[Begin]

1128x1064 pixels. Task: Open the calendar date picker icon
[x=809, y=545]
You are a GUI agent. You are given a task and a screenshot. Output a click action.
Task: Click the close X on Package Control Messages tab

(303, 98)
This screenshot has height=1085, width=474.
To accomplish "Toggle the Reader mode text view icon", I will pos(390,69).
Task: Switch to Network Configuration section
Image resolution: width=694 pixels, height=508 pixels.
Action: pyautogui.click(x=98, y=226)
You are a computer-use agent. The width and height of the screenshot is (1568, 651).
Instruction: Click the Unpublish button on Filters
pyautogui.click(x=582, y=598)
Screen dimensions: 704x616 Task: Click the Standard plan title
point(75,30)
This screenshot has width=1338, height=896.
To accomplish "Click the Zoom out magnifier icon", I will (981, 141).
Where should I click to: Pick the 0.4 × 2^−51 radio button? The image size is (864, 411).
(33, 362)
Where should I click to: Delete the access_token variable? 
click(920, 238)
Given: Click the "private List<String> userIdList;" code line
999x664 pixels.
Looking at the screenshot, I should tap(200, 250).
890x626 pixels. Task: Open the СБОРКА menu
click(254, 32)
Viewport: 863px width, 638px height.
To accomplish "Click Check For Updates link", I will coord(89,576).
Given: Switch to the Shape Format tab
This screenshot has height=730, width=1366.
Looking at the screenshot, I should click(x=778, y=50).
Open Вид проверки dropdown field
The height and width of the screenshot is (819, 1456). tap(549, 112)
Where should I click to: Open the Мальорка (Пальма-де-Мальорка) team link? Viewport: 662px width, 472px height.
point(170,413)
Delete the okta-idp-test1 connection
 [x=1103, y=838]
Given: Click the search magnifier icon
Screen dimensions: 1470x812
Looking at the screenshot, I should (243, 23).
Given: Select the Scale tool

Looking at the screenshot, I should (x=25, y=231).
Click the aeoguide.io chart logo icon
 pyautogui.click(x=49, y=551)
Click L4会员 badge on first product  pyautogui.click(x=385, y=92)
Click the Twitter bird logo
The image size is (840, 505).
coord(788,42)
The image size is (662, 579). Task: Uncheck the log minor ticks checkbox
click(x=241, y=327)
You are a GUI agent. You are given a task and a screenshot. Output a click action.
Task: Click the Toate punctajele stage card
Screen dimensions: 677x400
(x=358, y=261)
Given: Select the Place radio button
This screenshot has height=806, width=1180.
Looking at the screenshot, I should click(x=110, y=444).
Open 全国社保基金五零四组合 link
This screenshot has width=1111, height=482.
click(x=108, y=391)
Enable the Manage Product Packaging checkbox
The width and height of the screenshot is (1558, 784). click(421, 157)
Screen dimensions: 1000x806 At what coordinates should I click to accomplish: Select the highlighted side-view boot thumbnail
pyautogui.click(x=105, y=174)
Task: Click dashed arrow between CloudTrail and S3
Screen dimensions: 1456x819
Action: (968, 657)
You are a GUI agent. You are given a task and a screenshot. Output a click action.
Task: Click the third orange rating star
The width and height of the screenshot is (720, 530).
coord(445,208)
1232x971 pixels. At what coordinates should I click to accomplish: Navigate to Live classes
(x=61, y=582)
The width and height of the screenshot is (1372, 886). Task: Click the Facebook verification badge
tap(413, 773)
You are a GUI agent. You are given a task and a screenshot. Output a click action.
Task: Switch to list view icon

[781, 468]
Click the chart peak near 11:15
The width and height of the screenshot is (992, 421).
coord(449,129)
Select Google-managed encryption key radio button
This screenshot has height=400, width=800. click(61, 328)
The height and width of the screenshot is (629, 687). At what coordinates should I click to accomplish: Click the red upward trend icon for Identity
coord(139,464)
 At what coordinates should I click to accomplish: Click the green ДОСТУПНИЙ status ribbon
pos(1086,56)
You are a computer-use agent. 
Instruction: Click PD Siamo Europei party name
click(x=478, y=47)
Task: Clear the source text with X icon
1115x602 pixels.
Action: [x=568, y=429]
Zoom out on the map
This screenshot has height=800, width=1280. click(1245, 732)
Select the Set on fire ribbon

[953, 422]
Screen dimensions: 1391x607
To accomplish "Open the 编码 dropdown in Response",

[End]

**WHAT YOU ARE ASKED TO DO**
Return all of the items above verbatim, in their original order and with their line breaks unchanged.

**SOLUTION TO THE PROBLEM**
1128x1064 pixels. Task: Open the calendar date picker icon
[x=809, y=545]
You are a GUI agent. You are given a task and a screenshot. Output a click action.
Task: Click the close X on Package Control Messages tab

(303, 98)
This screenshot has height=1085, width=474.
To accomplish "Toggle the Reader mode text view icon", I will pos(390,69).
Task: Switch to Network Configuration section
Image resolution: width=694 pixels, height=508 pixels.
Action: pyautogui.click(x=98, y=226)
You are a computer-use agent. The width and height of the screenshot is (1568, 651).
Instruction: Click the Unpublish button on Filters
pyautogui.click(x=582, y=598)
Screen dimensions: 704x616 Task: Click the Standard plan title
point(75,30)
This screenshot has width=1338, height=896.
To accomplish "Click the Zoom out magnifier icon", I will (981, 141).
Where should I click to: Pick the 0.4 × 2^−51 radio button? The image size is (864, 411).
(33, 362)
Where should I click to: Delete the access_token variable? 
click(920, 238)
Given: Click the "private List<String> userIdList;" code line
999x664 pixels.
Looking at the screenshot, I should tap(200, 250).
890x626 pixels. Task: Open the СБОРКА menu
click(254, 32)
Viewport: 863px width, 638px height.
To accomplish "Click Check For Updates link", I will coord(89,576).
Given: Switch to the Shape Format tab
This screenshot has height=730, width=1366.
Looking at the screenshot, I should click(x=778, y=50).
Open Вид проверки dropdown field
The height and width of the screenshot is (819, 1456). tap(549, 112)
Where should I click to: Open the Мальорка (Пальма-де-Мальорка) team link? Viewport: 662px width, 472px height.
point(170,413)
Delete the okta-idp-test1 connection
 [x=1103, y=838]
Given: Click the search magnifier icon
Screen dimensions: 1470x812
Looking at the screenshot, I should (243, 23).
Given: Select the Scale tool

Looking at the screenshot, I should (x=25, y=231).
Click the aeoguide.io chart logo icon
 pyautogui.click(x=49, y=551)
Click L4会员 badge on first product  pyautogui.click(x=385, y=92)
Click the Twitter bird logo
The image size is (840, 505).
coord(788,42)
The image size is (662, 579). Task: Uncheck the log minor ticks checkbox
click(x=241, y=327)
You are a GUI agent. You are given a task and a screenshot. Output a click action.
Task: Click the Toate punctajele stage card
Screen dimensions: 677x400
(x=358, y=261)
Given: Select the Place radio button
This screenshot has height=806, width=1180.
Looking at the screenshot, I should click(x=110, y=444).
Open 全国社保基金五零四组合 link
This screenshot has width=1111, height=482.
click(x=108, y=391)
Enable the Manage Product Packaging checkbox
The width and height of the screenshot is (1558, 784). click(421, 157)
Screen dimensions: 1000x806 At what coordinates should I click to accomplish: Select the highlighted side-view boot thumbnail
pyautogui.click(x=105, y=174)
Task: Click dashed arrow between CloudTrail and S3
Screen dimensions: 1456x819
Action: (968, 657)
You are a GUI agent. You are given a task and a screenshot. Output a click action.
Task: Click the third orange rating star
The width and height of the screenshot is (720, 530).
coord(445,208)
1232x971 pixels. At what coordinates should I click to accomplish: Navigate to Live classes
(x=61, y=582)
The width and height of the screenshot is (1372, 886). Task: Click the Facebook verification badge
tap(413, 773)
You are a GUI agent. You are given a task and a screenshot. Output a click action.
Task: Switch to list view icon

[781, 468]
Click the chart peak near 11:15
The width and height of the screenshot is (992, 421).
coord(449,129)
Select Google-managed encryption key radio button
This screenshot has height=400, width=800. click(61, 328)
The height and width of the screenshot is (629, 687). At what coordinates should I click to accomplish: Click the red upward trend icon for Identity
coord(139,464)
 At what coordinates should I click to accomplish: Click the green ДОСТУПНИЙ status ribbon
pos(1086,56)
You are a computer-use agent. 
Instruction: Click PD Siamo Europei party name
click(x=478, y=47)
Task: Clear the source text with X icon
1115x602 pixels.
Action: [x=568, y=429]
Zoom out on the map
This screenshot has height=800, width=1280. click(1245, 732)
Select the Set on fire ribbon

[953, 422]
Screen dimensions: 1391x607
To accomplish "Open the 编码 dropdown in Response",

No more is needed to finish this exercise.